Em termos temáticos, a sua obra prossegue com a tetralogia constituída por A Explicação dos Pássaros, Fado Alexandrino, Auto dos Danados e As Naus, onde o passado de Portugal, dos Descobrimentos ao processo revolucionário de Abril de 1974, é revisitado numa perspetiva de exposição disfórica de tiques, taras e impotências de um povo que terão sido, ao longo dos séculos, ocultados em nome de uma versão heroica e epopeica da história. Segue-se a esta série a trilogia Tratado das Paixões da Alma, A Ordem Natural das Coisas e A Morte de Carlos Gardel — o chamado «ciclo de Benfica» –, revisitação de geografias da infância e adolescência do escritor (o bairro de Benfica, em Lisboa). Lugares nunca pacíficos, marcados pela perda e morte dos mitos e afetos do passado e pelos desencontros, incompatibilidades e divórcios nas relações do presente, numa espécie de deserto cercado de gente que se estende à volta das personagens. A separação da mulher terá passado a constituir definitivamente o nexo central da sua obra, numa clara demonstração da incapacidade de resolver este trauma.
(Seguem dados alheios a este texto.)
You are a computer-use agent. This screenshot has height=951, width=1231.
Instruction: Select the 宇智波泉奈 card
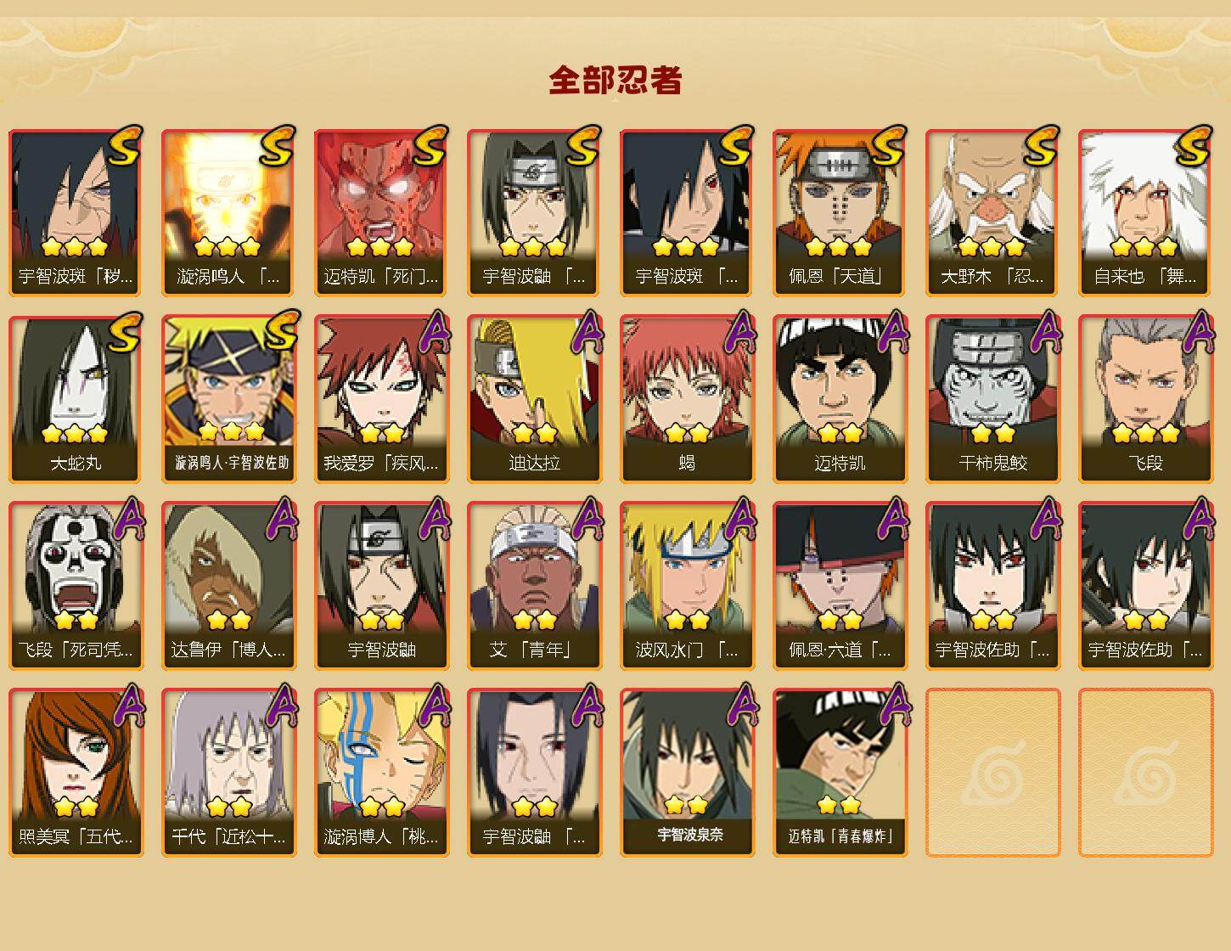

António Lobo Antunes começou por utilizar o material psíquico que tinha marcado toda uma geração: os enredos das crises conjugais, as contradições revolucionárias de uma burguesia empolgada ou agredida pelo 25 de Abril, os traumas profundos da guerra do ultramar e o regresso dos portugueses do ultramar à pátria primitiva. Isto permitiu-lhe, de imediato, obter adesão junto de uma certa fação de leitores, que, no entanto, não foi acompanhado pelo lado da crítica. A pouca adesão a um estilo excessivo que rapidamente foi classificado de «gongórico» e o tipo de público, contribuíram para alguns desentendimentos persistentes que se atenuaram com a repercussão internacional (em particular em França) que a obra de António Lobo Antunes obteve, mas que não desapareceram.
Em 1995 organizou com José Saramago num encontro de escritores luso-brasileiros na Fundação Luso Americana para o Desenvolvimento (FLAD).
António Lobo Antunes tornou-se um dos escritores portugueses mais lidos, vendidos e traduzidos em todo o mundo. Pouco a pouco, a sua escrita concentrou-se numa temática concreta, adensou-se sem grande eficácia narrativa, ganhou em espessura e perdeu em novidade, compensando isto com recurso ao confronto e ao choque. De um modo impiedoso e obstinado, o autor trata a sua visão distorcida sobre o Portugal do século XX.
A sua obra prosseguiu numa contínua renovação linguística, tendo os seus romances seguintes (Exortação aos Crocodilos, Não Entres Tão Depressa Nessa Noite Escura, Que Farei Quando Tudo Arde?, Boa Tarde às Coisas Aqui em Baixo), bem recebidos pela crítica, marcando definitivamente a ficção portuguesa dos últimos anos.
Em 2005 foi distinguido com um dos mais importantes prémios literários do mundo: o Prémio Jerusalém. Em 2007 foi distinguido com o Prémio Camões, o mais importante prémio literário de língua portuguesa. Em 2008 foram-lhe atribuídas, pelo Ministério da Cultura francês, as insígnias de Comendador da Ordem das Artes e das Letras francesas.